To our knowledge, the literature review and regression analysis we conducted is the first such study to evaluate the inter-relationship that health status and lung function have with exacerbation risk. It provides a more rigorous examination of a relationship between laboratory values and exacerbations than has been done in the past, as, unlike former studies, it correlates relative treatment effects instead of absolute ones, thus lowering the possibility of ecological bias. However, as this analysis used only aggregated patient data from published trials, we cannot assume that any statistical association observed between arm-level variables may be translated to patient-level associations. Therefore, our findings cannot be used to predict any outcome at the patient-level. Additionally, our analysis may be limited by the available data for the surrogate measures given the trials reported FEV1 in several different ways. Since our analysis was limited to trough or prebronchodilator FEV1 data, analysis using other measures of FEV1 could yield different results. Similarly, regarding exacerbation severity, we categorized exacerbations based on the definitions reported by study authors using a standardized approach as defined in our methods section. However, in some cases definitions were not reported so we relied on author-defined groupings of any or moderate-to-severe exacerbations.
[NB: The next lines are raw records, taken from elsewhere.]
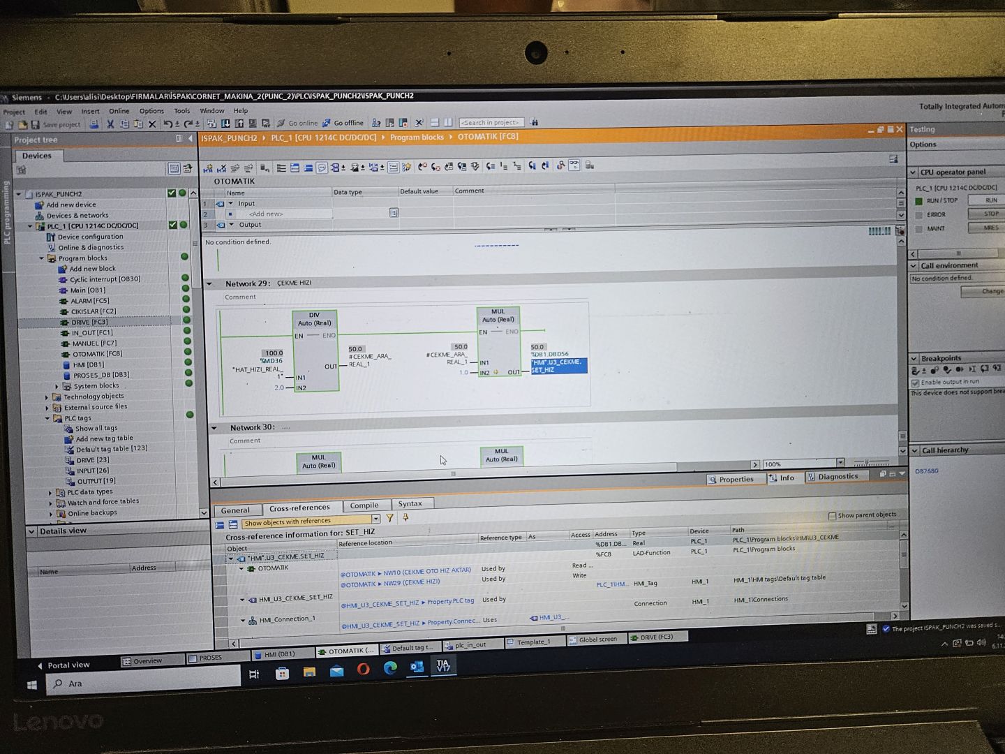This screenshot has height=754, width=1005.
Task: Open the Online menu
Action: [x=119, y=111]
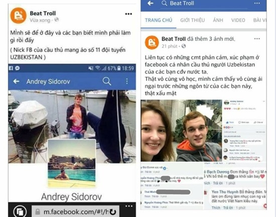276x217 pixels.
Task: Open the browser three-dot menu above the address bar
Action: [129, 206]
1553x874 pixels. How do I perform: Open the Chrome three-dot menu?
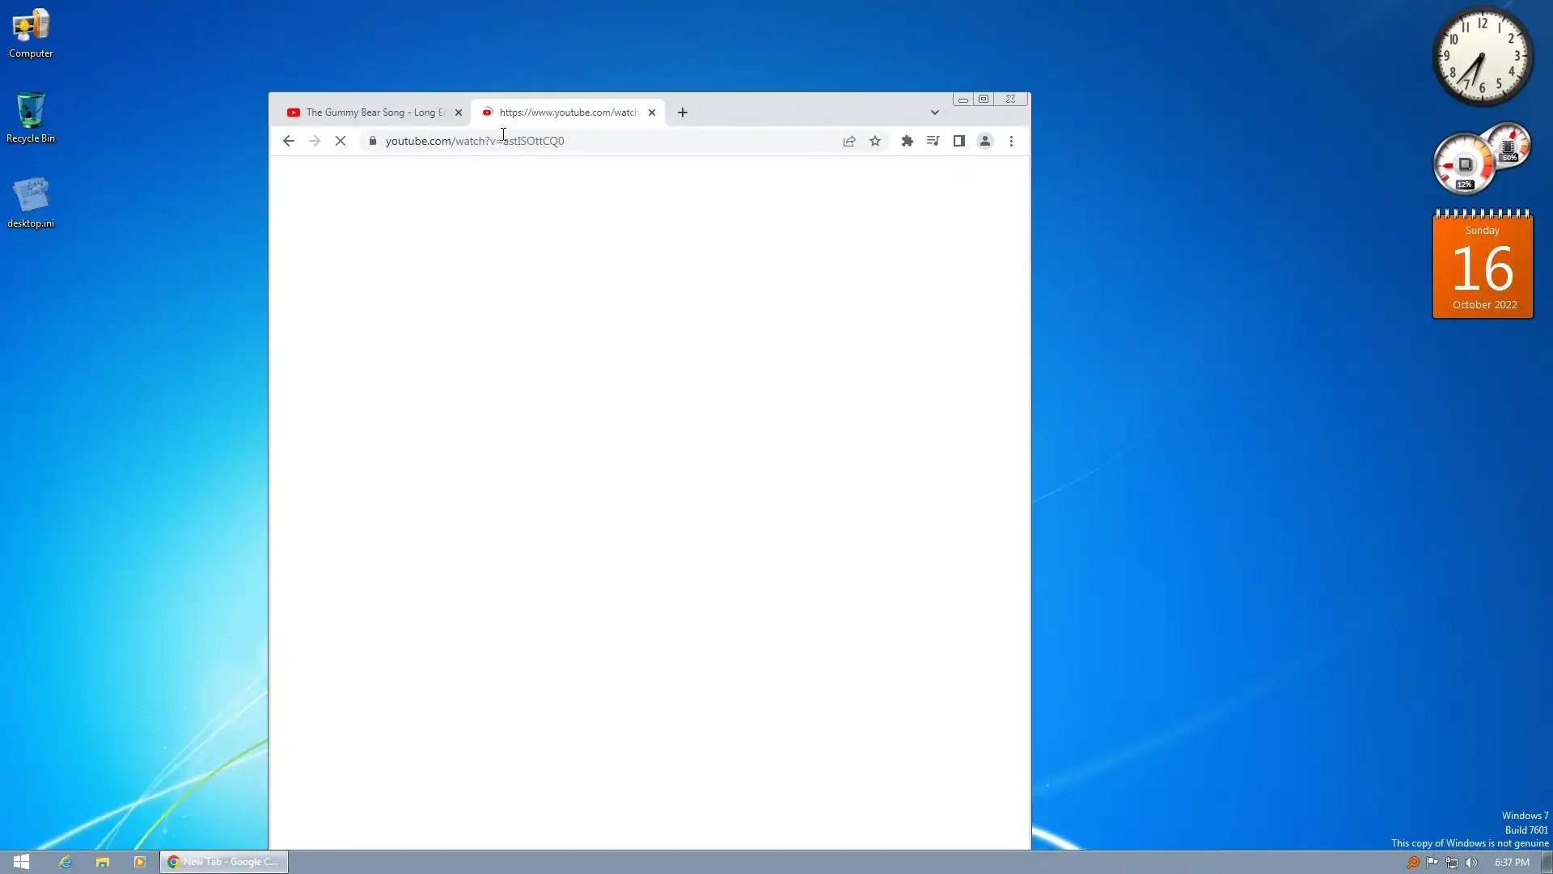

Our research may have important implications for regulatory assessment of drugs intended to help reduce the risk of exacerbations in COPD and, in particular, the evidence considered in such deliberations. Currently, to gain marketing approval for this indication, such treatments have to be tested in long-term, parallel trials, which represent a logistic and economic burden on the sponsoring organization. Because of this, few trials of COPD drugs are powered to identify a significant difference in the reduced risk of exacerbations. It is for this reason that to date very few drugs have been approved for reducing exacerbations on the basis of prospective 1–2 year parallel trials, usually in patients with history of acute exacerbations in the prior year. Our study suggests changes in FEV1 and SGRQ might serve as reliable surrogate markers of patients’ likelihood of experiencing an exacerbation. If so, these measures could allow future trials to be shorter and more manageable while still offering key insights into treatments’ longer-term efficacy. Since exacerbations can be costly to health plans, payers should consider the effect of medications on these surrogate markers, even when long-term RCTs cannot be carried out. Also, confirmation of our results would broaden the application of data already available from published shorter-term studies. This is especially important since the trials used to inform regulatory approval were powered on each specific drug’s expected effect on the acute exacerbation rate and all but one [11] were small and had very selective entry criteria. This contrasts with the trials contributing data for our review and analysis, since these were broader and more inclusive (e.g. with regards to disease duration and reversibility, comorbidities, interventions, and concomitant therapies) and collectively more representative of the general COPD population seen in everyday clinical practice. Therefore, these collated data sources potentially allow more generalizable conclusions to be drawn regarding whether or how standard short-term endpoints assessed in trials relate to effects on exacerbations.

Conclusions

In conclusion, this study demonstrates a significant association between improvements in FEV1 and SGRQ total score and lower risk for COPD exacerbations. We believe that the results of our study offer providers and payers a more informed picture of the inter-relationship between exacerbations and both FEV1 and SGRQ score, which will aid clinical and formulary decisions while stimulating research questions for future prospective studies.